L’attitude des employés a aussi changé, dit-il.
« Lorsque vous formez des employés et leur permettez d’acquérir de nouvelles compétences, ils en sont fiers, dit-il. L’agriculture, comme n’importe quel autre secteur, est de plus en plus axée sur la technologie, et l’introduction de la traçabilité a permis à nos employés d’acquérir de nouvelles compétences en informatique et en système de gestion. Il y a eu des retombées positives. »
La différence est observable. Les aires de travail sont plus propres et le personnel adhère plus que jamais aux protocoles de salubrité des aliments.

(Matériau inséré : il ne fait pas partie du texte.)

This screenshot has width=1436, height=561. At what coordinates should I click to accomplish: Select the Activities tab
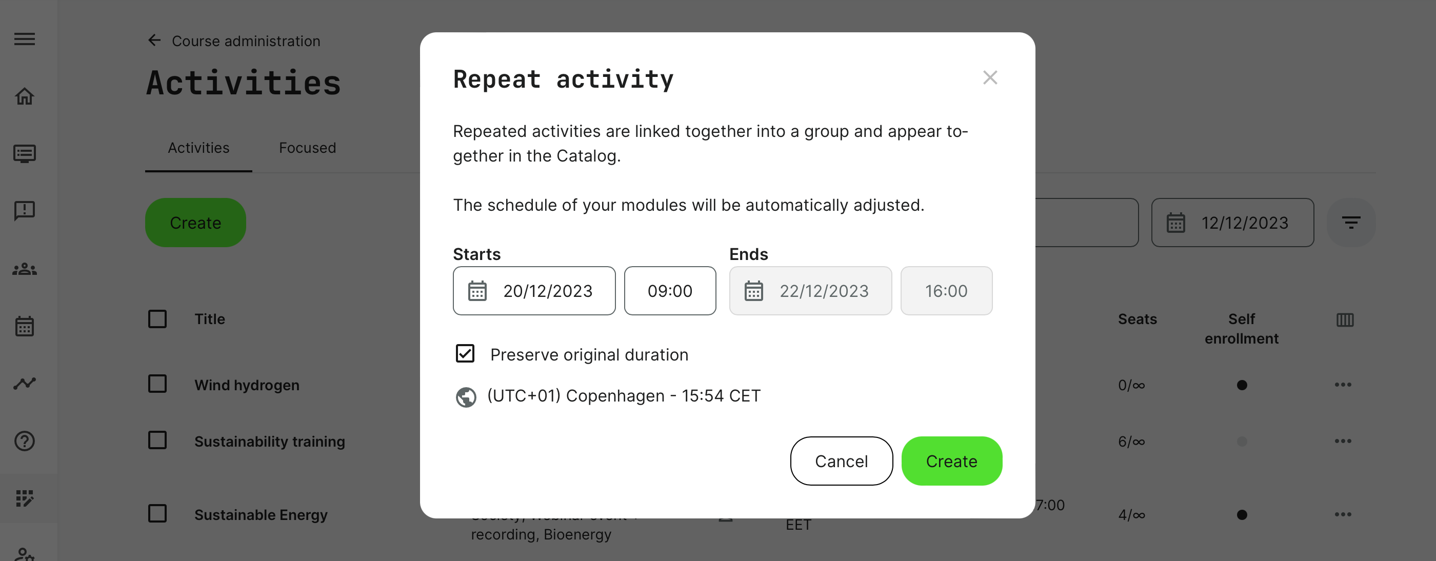(x=198, y=148)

« Par exemple, lorsque nous avons commencé à utiliser les filets à cheveux, les employés n’étaient pas très enthousiastes à cause de l’apparence ridicule que donne un filet, raconte M. Gleason. Mais maintenant, si un électricien se présente et oublie de mettre son filet, un employé ira le voir et lui rappellera de le porter. L’attitude est la suivante : Tu fais partie de notre équipe aujourd’hui; tu portes donc le filet. »
La traçabilité est également arrivée à un moment où l’entreprise était en pleine croissance : le chiffre d’affaires avait triplé depuis le lancement dans la production de produits spéciaux, tels que des variétés patrimoniales de carottes et de betteraves de couleurs variées, et le démarrage d’une deuxième ferme de 400 acres en Géorgie. L’entreprise emploie maintenant jusqu’à une centaine de personnes au Canada et une trentaine en Géorgie.

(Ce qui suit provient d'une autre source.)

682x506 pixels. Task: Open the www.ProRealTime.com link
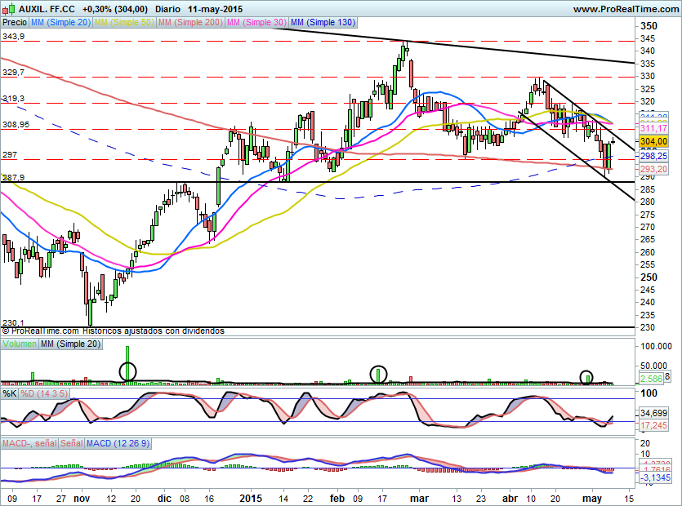tap(625, 9)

M. Gleason précise que la traçabilité, même en version électronique, demande beaucoup de travail, mais qu’elle en vaut la peine. Il ajoute que c’est un élément positif supplémentaire sur le plan de la commercialisation.

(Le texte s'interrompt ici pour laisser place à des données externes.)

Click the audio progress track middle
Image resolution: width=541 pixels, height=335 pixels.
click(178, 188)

« Il y a des moments où je crois que tout le monde aimerait que l’on fasse un peu moins de traçabilité et un peu plus de ce que nous aimons vraiment, c’est-à-dire cultiver des légumes et les emballer. Mais nous comprenons que cette étape fait maintenant partie du processus et, compte tenu de notre croissance, je crois que nos clients le comprennent aussi. »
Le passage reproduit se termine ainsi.